Nos dejó un gran tipo

La noticia impacta en los trabajadores de El Patagónico como un mazazo al alma. Este domingo falleció Miguel Ángel Morales. Tenía 60 años y durante una década y media se desempeñó en el departamento de Corrección de este diario. No hubo quien no lo quisiera en todos los sitios por los que pasó.

Nació en Kilómetro 8 en junio de 1960 y vivió siempre en ese sector de Comodoro Rivadavia, donde se crió con sus dos hermanos y dos hermanas, alrededor de doña Rosario que los orientó para lo que vendría. También estuvo cerca de su primera escuela y de su primer trabajo, en Guilford.

Desde entonces, mucho anduvo. Dejó la fábrica en su momento y estuvo 16 años en el diario El Patagónico, a la par que se desempeñaba como auxiliar docente en la Escuela 146.

Lo más importante de todo es que no hubo quien no lo quisiera en todos los sitios por los que pasó. Era por su bonhomía, su sonrisa, su trato. Una persona amable y dispuesta a ayudar siempre en lo que fuera, desde la explicación de un ejercicio matemático de los que en los años ‘80 proponía Mario Niñoles en el Perito Moreno; o un asiento contable de Luis Taquías, hasta pelar decenas de papas para el almuerzo de los escolares; o construir una base y levantar paredes para un amigo que iniciaba una nueva etapa de su vida.

Era uno de esos necesarios que nunca esperaba nada a cambio de lo que él daba y se ofendía si se le insistía. “Convidame una cerveza”, era una de sus frases para salir del momento.

Miguel era un hombre que rebosaba energía y que la canalizaba en su comunión con la naturaleza. La pesca; los asados en Rocas Coloradas aunque lloviera; sus largas estancias de verano en Lago Puelo, que en los últimos años lo había adoptado como uno propio. A ese hombre-niño que era feliz con solo darles de comer a las gallinas.

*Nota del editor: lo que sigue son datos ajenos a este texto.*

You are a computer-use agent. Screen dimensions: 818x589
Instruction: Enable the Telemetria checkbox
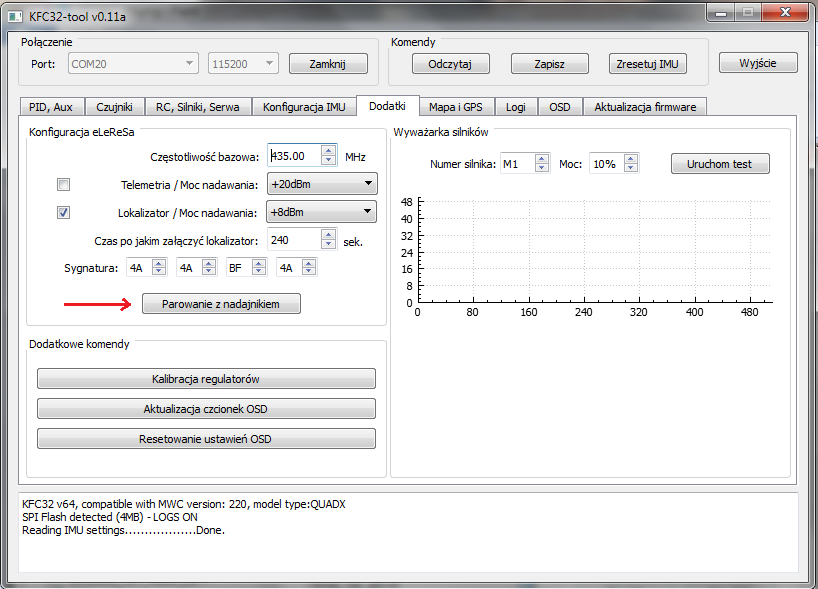[x=63, y=185]
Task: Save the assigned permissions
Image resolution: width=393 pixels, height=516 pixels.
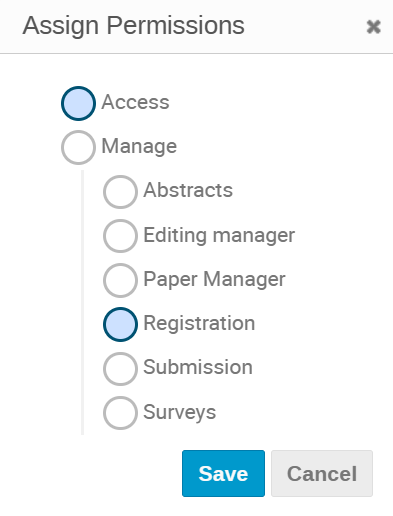Action: click(223, 473)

Resistía cualquier broma porque estaba en su ser, como cuando lo sorprendían cambiándose de ropa en el auto o en algún rincón del trabajo porque venía con el tiempo justo tras haber jugado –quizás- cuatro o más horas de pádel, otra de sus pasiones que también compartía con su compañera Vilma.

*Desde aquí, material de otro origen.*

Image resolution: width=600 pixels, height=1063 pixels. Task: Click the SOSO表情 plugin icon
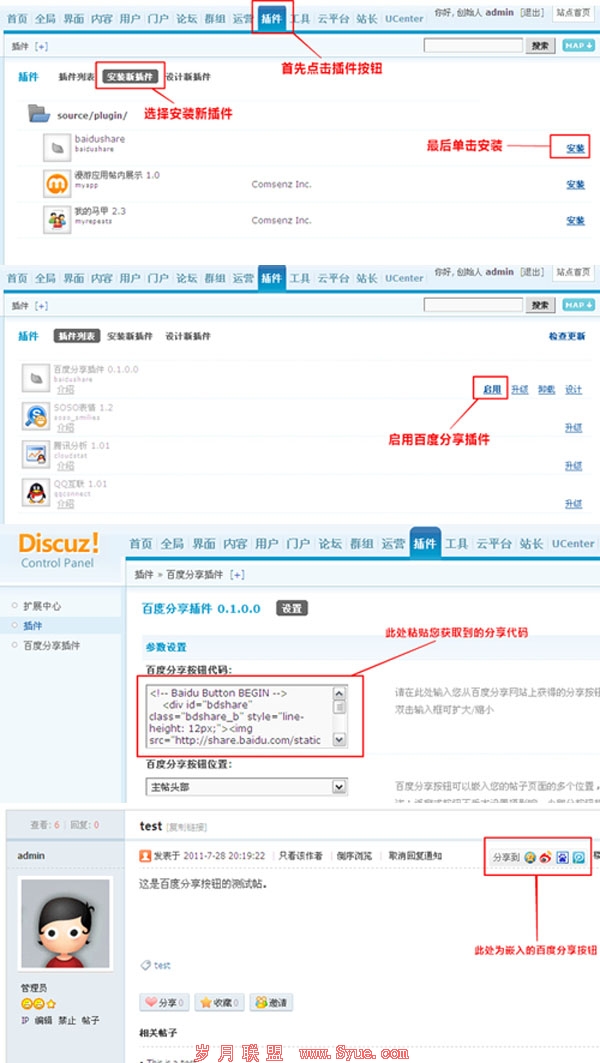[37, 414]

“Acá me ven: 50 años, 102 kilos; ayer jugué dos partidos; tuve un asado; me acosté a las cuatro de la mañana y corro más que ustedes”, solía alardear hace una década ante sus compañeros del sábado mientras aplicaba un revés o llegaba hasta la red para ensayar un globo. Y después, mientras los otros nos desparramábamos en las sillas, corría por la escalera para traer la inevitable bebida que sellaba la jornada a modo de tercer tiempo. El resto volvía al trabajo y si él tenía el último turno en el diario seguramente iría a jugar otro partido a la cancha de Petroquímica.

Quizás fue por eso; por este derrotero, que cuesta comprender ciertas cosas de estos tiempos. Y ni hablar de aceptarlo. Eso no es para los que conocimos a “Miguelote”.